Satisfy your 'Hunger' with the last in a trilogy

"Mockingjay," the final book of "The Hunger Games" trilogy by Suzanne Collins hits bookstores on Aug. 25, 2010.
This young adult book is shrouded in mystery, the author is giving few advance interviews, and fans have been waiting a year for its appearance. Sound like an installment of "Harry Potter"? "Twilight"? It's actually the final book in the bestselling "Hunger Games" trilogy by Suzanne Collins.
"Mockingjay" launches on Tuesday, with 1.2 million copies hitting bookstores, and Collins will be on Long Island to kick things off as part of a planned 12-market book tour that lasts through November. The first book of the trilogy, titled "The Hunger Games," is being developed into a film by Lionsgate, and speculation has begun about who will play the heroine.
The science-fiction trilogy, geared to ages 12 and older, takes place in the future, in a country called Panem, which exists in what used to be North America. It's a dystopian world - the opposite of utopian - a place run by dictatorship and filled with misery and oppression. The Capitol runs the country, and each year its 12 subservient districts are forced to offer one boy and one girl between the ages of 12 and 16 to participate in the Hunger Games.
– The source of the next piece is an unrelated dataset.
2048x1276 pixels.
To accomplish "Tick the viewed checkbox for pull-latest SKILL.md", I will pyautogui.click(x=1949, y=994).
The gladiator-style battle is televised nationally and kids are forced to kill other kids to survive, with the winner bringing a year of plenty to their district.
"The Hunger Games," launched in September 2008, introduced 16-year-old Katniss Everdeen, who volunteers to be a contestant from District 12 to spare her younger sister, chosen in the official lottery. In "Catching Fire," released in September 2009, Katniss and Peeta Mellark, the boy contestant from her district, become the faces of rebellion against the Capitol. In "Mockingjay" - so named because the bird is a symbol of the resistance - well, we don't know what will happen.
"One of the most important things to me is that everyone in the world is going to be able to experience the final book of 'The Hunger Games' all at the same time, and be able to discover what happens in the book without hearing about it elsewhere first," Collins wrote recently on a Scholastic blog. "Word will certainly travel fast, but I urge you - before or immediately after Aug. 24 - to please respect the other 'Hunger Games' fans worldwide and avoid sharing any spoilers, so that the conclusion of Katniss' story can unfold for each reader the way it was meant to unfold." (Scholastic publishes the "Hunger Games" books and also the "Harry Potter" series.)
Big-name young-adult authors have weighed in with admiration for the books - including Rick Riordan, creator of the "Percy Jackson" series, and Stephenie Meyer of "Twilight" renown. Collins, a Connecticut resident, was named among the 2010 TIME 100 Most Influential People.
WHO Suzanne Collins, author
WHAT Launch of “Mockingjay,” the final book of “The Hunger Games” trilogy. Collins won’t read or answer questions; she will stamp books with a special “Mockingjay” stamp instead of signing.
WHERE Barnes & Noble, 380 Walt Whitman Rd., Huntington Station, 631-421-9886, bn.com
WHEN 7 to 8:30 p.m. Tuesday. Barnes & Noble will dole out color-coded wristbands for the event beginning at 9 a.m. on Monday. Book must be bought at Barnes & Noble to be stamped; some people may not get stamped if Collins’ appearance time runs out.